Location
- 1866 Clayton Rd, Concord, CA United States
- Coordinates: 37°58′25″N 122°02′08″W﻿ / ﻿37.9734992°N 122.0356658°W

Information
- Type: High School
- Established: 2000
- Founder: Kathryn Stewart
- Grades: 9-12
- Color: Blue
- Website: www.orionacademy.org

= Orion Academy (California) =

Orion Academy is a private high school in Concord, California, United States, for students with autism, nonverbal learning disorder (NLD), and other neurocognitive disabilities. It offers a special education college preparatory program for grades 9-12.

The school maintains a staff-to-student ratio of 1:4 with an average class size of eight. Over 90% of its graduates attend college or post-secondary training. In 2010, there were 80 students enrolled in total.

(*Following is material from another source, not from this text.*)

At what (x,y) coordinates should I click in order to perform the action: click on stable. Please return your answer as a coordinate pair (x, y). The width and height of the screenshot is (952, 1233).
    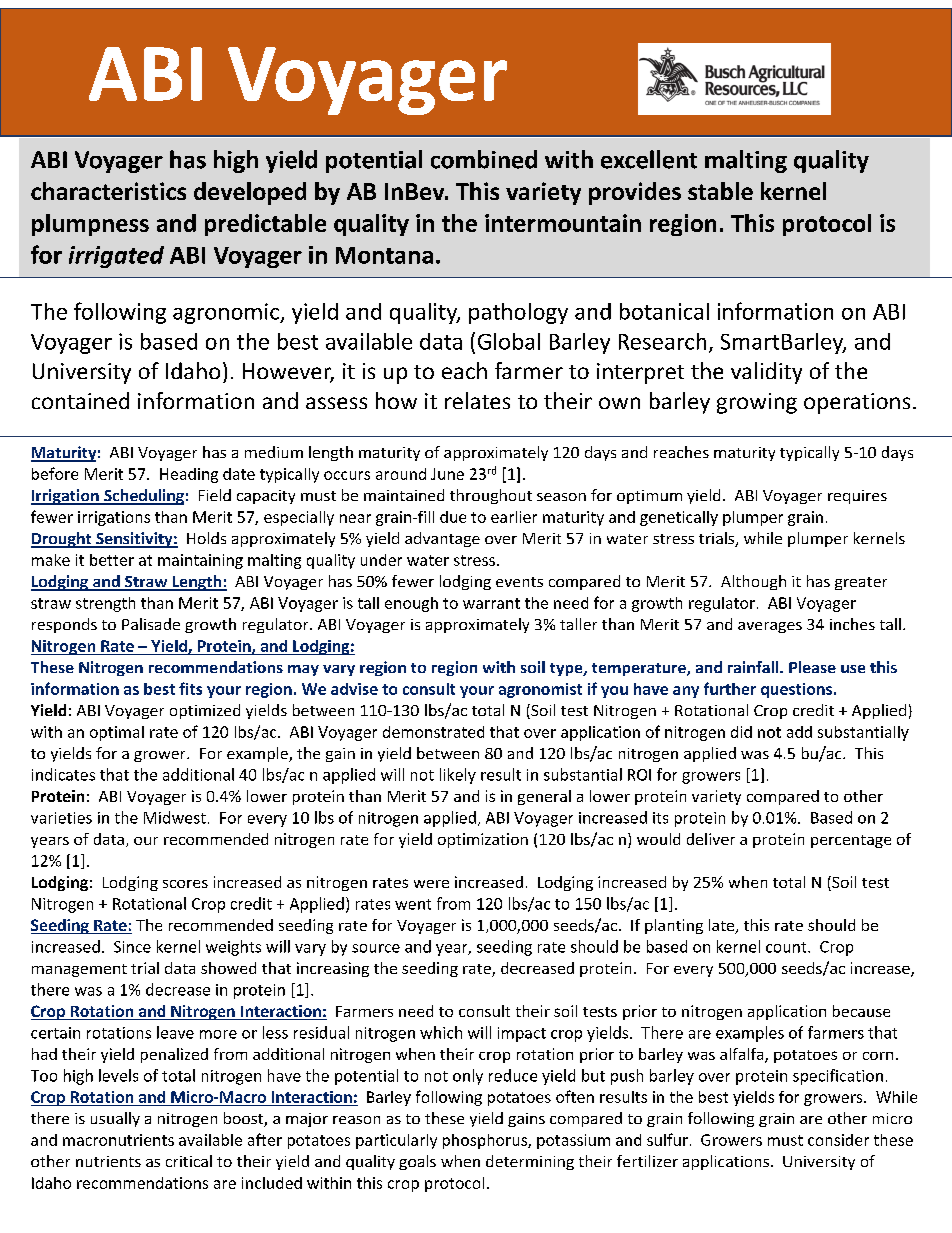
    Looking at the image, I should click on (720, 191).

In 2017, there were 44 currently enrolled students.

==History==
Orion Academy is accredited by the Western Association of Schools and Colleges (WASC), has a 180-day curriculum, and is approved as a nonpublic school by the State of California.

Kathryn Stewart is Orion Academy's Executive Director. In 1988, Sue Thompson, Judy Lewis, and, all involved with nonverbal learning disorder, met with Stewart to ask her to set up a school for students with NLD or Asperger's syndrome. They introduced Stewart to Aaron and Val Simon, parents of a child with Asperger's syndrome who were interested in funding a school. With funding from the Simons, after two years of planning meetings, Orion Academy welcomed its first eight students taught by four teachers in September 2000. By June 2001, there were twelve students.

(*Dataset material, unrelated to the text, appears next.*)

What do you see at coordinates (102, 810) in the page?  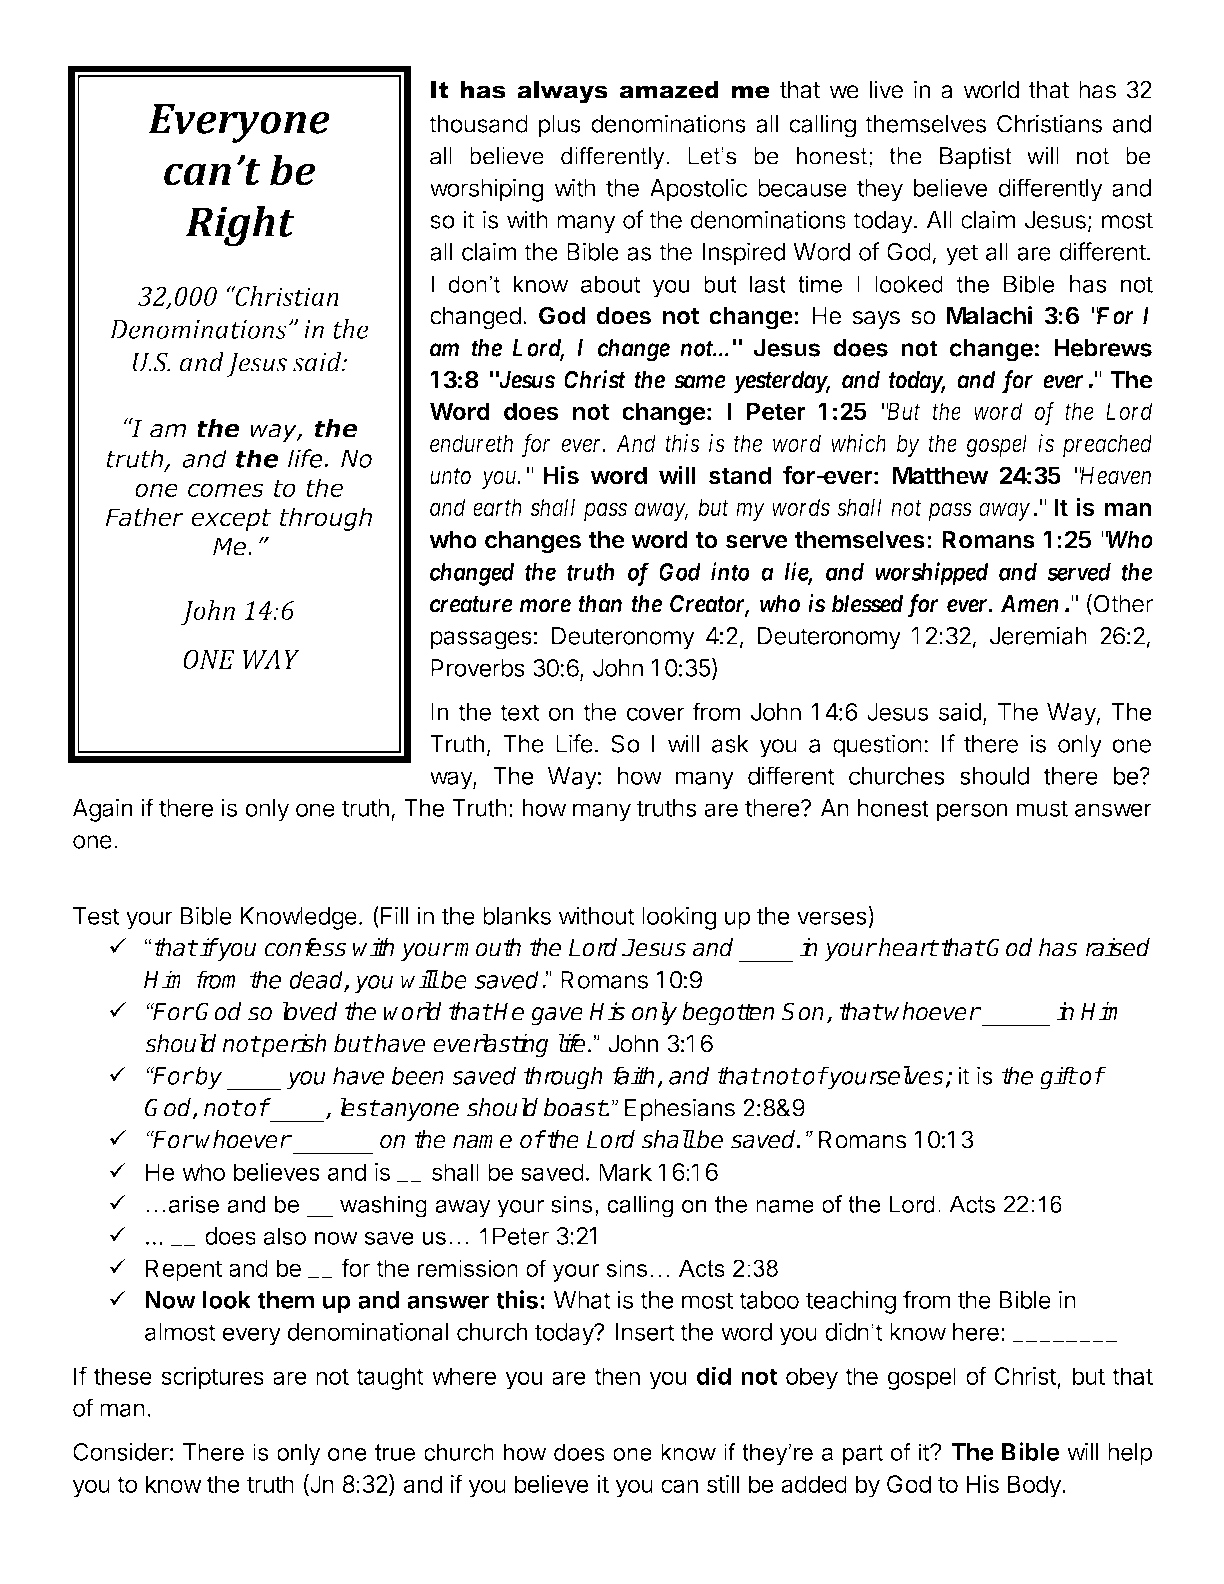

In 2022, Orion Academy relocated from Moraga, California to its current location in Concord.

== Offerings ==
Orion Academy has teachers in language arts, math, science, special education, social science, and social skills.

More than 35 college preparatory courses are offered to approximately 60 students with a staff including 20 professionals in total. Extracurricular activities include chess club, student council, a travel program, and a track team. Orion-specific activities include the Dog Program, a mandatory personal project class, social skills groups, laptop computers as a basis of all work done by students, mandated volunteer experiences, and internship opportunities.